Achurchfin
Gallery

1 of 2

Launch in Window

Providence, Rhode Island

Read about the largest city in America's smallest state, home to much more than just Jesus-Dylan Sunday sermons, hot wieners, and too many Dunkin Donuts.

If you find yourself cruising I-95 North, headed away from the snow-bird trail of continuous Cracker Barrels, you will pass through the minor metropolis of Providence, Rhode Island. A blip on the way to Boston, a pit stop on the southerly trip toward New York? For those of pure heart and Prov pride, such commuter-tinged sentiments are a minor heresy. So here I am to tell you how I made Providence home, and why it's worth your trip to town.

Providence is equal parts post-industrial grime and New England spit shine. As a town founded by dilettante Protestant Roger Williams, it is abound with charming, old churches giving Sunday sermons like "Jesus and Bob Dylan: History's rebels." Many of these sit along Benefit Street, a charming if yuppified walk with colonial-era townhouses.

achurchfin.jpeg

The Benefit: Also along Benefit is Checkers Pizza (167 Benefit Street), which offers good slices and a chance to play the flayed guts of a baby grand. The shop caters to Rhode Island School of Design students, who transform the neat stone brass-accented area into the requisite art-school runway. From this side of the hill you can spy the city's fledgling skyline, now dominated with a mall so large that it makes its neighbor, the state capitol building, look like a pathetic toy.

Some like it hot: On the absolutely local tip is one of Providence's two top culinary traditions: hot wieners. Now ladies, I know that a giant neon sign proclaiming "Eat Hot Wieners" is an almost irresistible photo op, but be warned that any place selling such wonders has little care for the vegan mojo. The New York System (424 Smith Street, 401.331.5349), seems most popular, but a five-minute drive on the west side of town will reveal all sorts of steamed wiener upstarts.

The other tradition: Donuts. In particular, the Dunkin kind, to the tune of 33 franchises for a population of 170,000. So, my friend, when getting lost in the city, which is easy to do, DO NOT LET ANYONE GIVE YOU DIRECTIONS THAT INCLUDE TURNING AT A DUNKIN' DONUTS. Seriously. I once spent two hours bouncing between DDs to find a bowling alley in the 'burbs. It's part of the New England constitution to straightface those directions too, so call 'em on it.

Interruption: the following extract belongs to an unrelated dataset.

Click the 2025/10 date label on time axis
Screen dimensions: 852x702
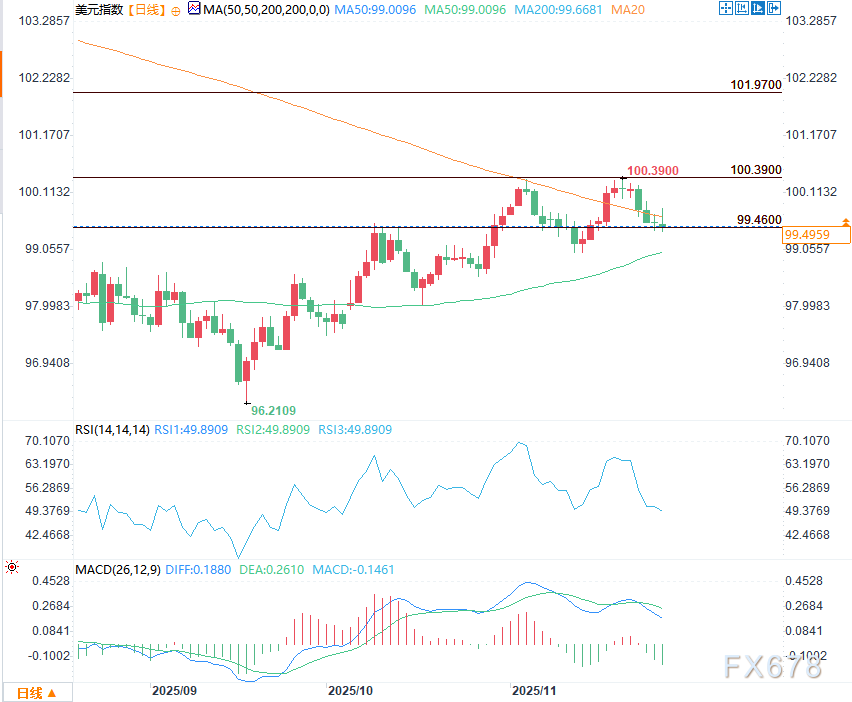click(x=350, y=690)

The music: One good way to get lost is to try to get to the West Side from the East Side (thanks to the mall, built about 300 years after everything else in town), but there lies a Venus gals' greatest finds by way of Prov counterculture. The famed loft scene that gave rise to Arab on Radar, Lightning Bolt, and members of Black Dice sits in Olneyville, a back lot of dirty brick warehouses that house collectives such as the Pink Rabbit, The Bakery, The Sickle, The Civic Center, the Hilarious Attic, The Dirt Palace, and The Hive Archive.

WYAavonWeb.jpeg

More about the music: The best way to find out about shows, workshops, and other events taking place at these lofts is to check the bulletin board at the White Electric Coffee Shop (150 Broadway, 401-453-3007), an art gallery and café that shows local artists' work and makes (what else) delicious doughnuts. You also can pick up fliers and chat with Ben or Amy Barnett at the Armageddon Shop (436 Broadway, 401-521-6667), the Providence-centric record shop with loads of limited-edition project tapes, vinyl, and other rare merch. You get 10% off if you ride a bike there, and if you happen to a show in Olneyville you'll see that many, many kids get that 10% every time. You also can check out lotsofnoise.com for info about upcoming shows plus news, reviews, and MP3s of your fave Providence bands. Right now, mine is Mahi Mahi, an ultra-talented and slightly deranged industrial project whose onstage police lights and all-white gear are like the alt.soundtrack to Fahrenheit 451.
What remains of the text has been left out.